─── DOCUMENT SEGMENT

How Women Decide: A Book Review

Therese Huston has written an important new book: How Women Decide: What’s True, What’s Not and What Strategies Spark the Best Choices. The book combines her own research with a comprehensive review of literature on gender differences in decision making. Some of her findings disprove stereotypes about gender differences, while others confirm and explain differences in decision making between women and men. To address these differences, Huston offers decision-making strategies for women. She notes, “Books with advice on decision making for men can be terrible for women. . . . Women need their own playbook.” This is the best playbook on decision making for women I have seen. Here are some of the findings and strategies that stood out for me.

Some Challenges for Women

Huston notes these and other challenges that women face as decision makers in organizations:
  • Women face underlying sexist assumptions that they can’t be trusted to make big decisions. A man only has to worry about making a judgment when making a big decision, while a woman has to worry about making the judgment and being judged because her judgment will be questioned.
  • If a man makes one pivotal decision for his organization, it will carry him a long time. Williams and Dempsey note that women, on the other hand, experience the “prove it again bias” as their good decisions are considered to be a fluke.
  • Women’s decision making is also impacted by something Huston calls “stereotype threat,” or the fear of living up to negative expectations that others have of your group. This fear can create distraction and anxiety for women that can result in hesitation and underperformance. I experienced stereotype threat as a young woman when my high school guidance counselor told me, “Girls are not good in math.” I became terrified of math and avoided it throughout college, thereby limiting my career options in significant ways. I later discovered that I am actually quite good in math, but my anxiety and hesitation from this stereotype threat limited my options. Women may avoid leadership positions and fear decision making for similar reasons.

Some Ways Women and Men are Equal as Decision Makers

Huston debunks a number of myths and stereotypes about men’s and women’s decision-making abilities:
  • Although many people believe that men are more decisive than women, scientists find that men and women struggle with their options equally.
  • Stereotypes suggest that women make decisions intuitively while men make decisions analytically. There is, in fact, no such term as “men’s intuition.” However, Huston reports that men get gut feelings about decisions as often as women, and women are as analytical—perhaps more so—than men in decision making because they know their decisions will be questioned and their case must be solid.
  • Men can read emotions and body language—both important sources of data for decision making—as well as women, but they don’t feel as motivated do so. Women are more motivated to pay attention to nonverbal cues as a self-protection skill because they have less power.

Differences in Risk Taking

Although men and women are equally skilled decision makers, significant differences exist between women and men in making risky decisions. Huston reports:
  • Risk taking is a skill, not a personality trait, and boys get more encouragement to practice this skill than do girls.
  • Several studies show that men overestimate their knowledge and abilities while women underestimate theirs. Overconfidence has been shown to be a major obstacle to smart decisions. Women’s more accurate self-assessment means fewer errors in judgment.

──────
─── RECORDS PROVIDED

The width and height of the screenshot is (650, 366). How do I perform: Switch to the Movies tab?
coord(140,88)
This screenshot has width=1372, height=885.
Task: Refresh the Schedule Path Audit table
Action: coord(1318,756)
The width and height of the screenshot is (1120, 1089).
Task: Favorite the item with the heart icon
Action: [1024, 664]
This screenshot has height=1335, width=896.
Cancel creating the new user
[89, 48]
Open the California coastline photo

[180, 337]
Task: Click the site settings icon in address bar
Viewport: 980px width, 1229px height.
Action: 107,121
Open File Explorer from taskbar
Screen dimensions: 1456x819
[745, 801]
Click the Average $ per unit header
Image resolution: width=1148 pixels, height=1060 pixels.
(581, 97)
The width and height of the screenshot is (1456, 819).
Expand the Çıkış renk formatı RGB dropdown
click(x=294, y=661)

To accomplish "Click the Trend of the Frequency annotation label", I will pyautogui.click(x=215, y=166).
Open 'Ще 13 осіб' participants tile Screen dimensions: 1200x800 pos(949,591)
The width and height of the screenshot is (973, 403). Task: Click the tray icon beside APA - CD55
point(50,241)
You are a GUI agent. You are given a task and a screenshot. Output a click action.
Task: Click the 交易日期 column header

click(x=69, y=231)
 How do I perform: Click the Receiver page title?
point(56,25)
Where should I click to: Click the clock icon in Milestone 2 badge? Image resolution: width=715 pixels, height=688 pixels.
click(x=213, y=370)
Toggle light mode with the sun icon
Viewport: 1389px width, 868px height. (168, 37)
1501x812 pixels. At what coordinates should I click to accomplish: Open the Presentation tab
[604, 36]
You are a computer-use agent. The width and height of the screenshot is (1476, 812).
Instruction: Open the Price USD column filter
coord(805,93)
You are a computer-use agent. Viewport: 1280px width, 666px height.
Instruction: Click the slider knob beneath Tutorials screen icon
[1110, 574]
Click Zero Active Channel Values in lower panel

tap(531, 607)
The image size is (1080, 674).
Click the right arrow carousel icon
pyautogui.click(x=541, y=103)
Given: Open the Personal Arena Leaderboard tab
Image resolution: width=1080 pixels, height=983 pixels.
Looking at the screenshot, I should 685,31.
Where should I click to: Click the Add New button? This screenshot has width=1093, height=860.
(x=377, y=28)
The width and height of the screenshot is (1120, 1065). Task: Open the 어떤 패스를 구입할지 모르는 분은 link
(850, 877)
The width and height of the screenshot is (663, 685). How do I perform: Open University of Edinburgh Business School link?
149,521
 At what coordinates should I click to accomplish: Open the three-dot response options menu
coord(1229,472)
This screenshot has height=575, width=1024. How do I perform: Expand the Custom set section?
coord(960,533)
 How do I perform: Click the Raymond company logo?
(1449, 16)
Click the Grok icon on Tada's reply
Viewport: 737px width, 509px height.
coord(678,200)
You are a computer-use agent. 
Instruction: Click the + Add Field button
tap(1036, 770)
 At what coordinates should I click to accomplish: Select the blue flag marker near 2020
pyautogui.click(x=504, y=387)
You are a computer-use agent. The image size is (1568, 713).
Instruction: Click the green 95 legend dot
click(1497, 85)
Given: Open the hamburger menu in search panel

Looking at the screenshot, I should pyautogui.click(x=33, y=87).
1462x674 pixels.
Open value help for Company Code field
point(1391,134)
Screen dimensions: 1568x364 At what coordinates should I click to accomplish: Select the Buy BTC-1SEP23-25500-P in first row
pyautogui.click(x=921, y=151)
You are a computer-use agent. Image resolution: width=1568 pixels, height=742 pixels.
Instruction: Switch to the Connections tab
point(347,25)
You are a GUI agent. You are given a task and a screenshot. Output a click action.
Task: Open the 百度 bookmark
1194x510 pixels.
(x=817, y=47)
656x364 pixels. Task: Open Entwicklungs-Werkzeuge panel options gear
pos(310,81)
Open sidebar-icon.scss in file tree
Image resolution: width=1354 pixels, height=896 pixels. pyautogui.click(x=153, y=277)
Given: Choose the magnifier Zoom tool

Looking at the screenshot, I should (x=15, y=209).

──────

> **WHAT TO DO**
A – Answer the following from the book review:
(i) What name does the review give the bias, noted by Williams and Dempsey, under which women's good decisions are considered a fluke?
(ii) Why are women more motivated to pay attention to nonverbal cues?
(iii) Does the review describe risk taking as a skill or as a personality trait?
B – List every section heading in the book review that appears below its title.
The material above is unrelated to the book review and is kept separate from it.

> **LIST OF SOLUTIONS**
A –
(i) The "prove it again bias."
(ii) As a self-protection skill, because they have less power.
(iii) As a skill.

B –
Some Challenges for Women
Some Ways Women and Men are Equal as Decision Makers
Differences in Risk Taking